• BRIEF:
For this exercise, write out each entry below exactly, omitting the images.

━━ GIVEN ENTRIES

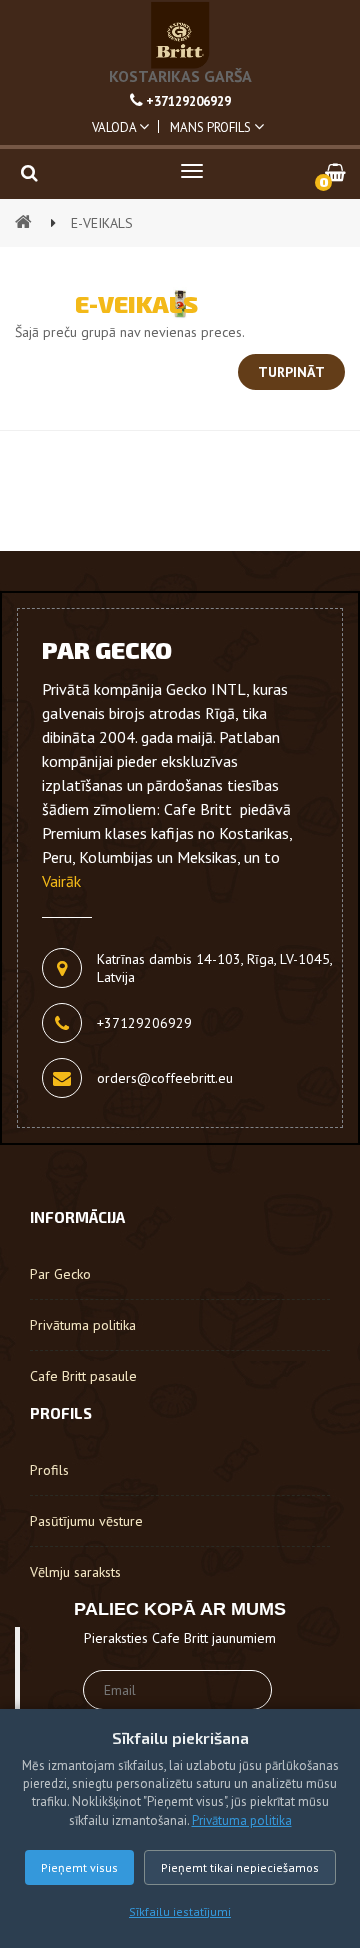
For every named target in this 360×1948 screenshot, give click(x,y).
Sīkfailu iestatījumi (180, 1911)
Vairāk (61, 881)
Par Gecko (60, 1274)
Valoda (115, 127)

━━━━

• RESPONSE FOR THIS EXERCISE:
For every named target in this 360×1948 screenshot, give click(x,y).
Sīkfailu iestatījumi (180, 1911)
Vairāk (61, 881)
Par Gecko (60, 1274)
Valoda (115, 127)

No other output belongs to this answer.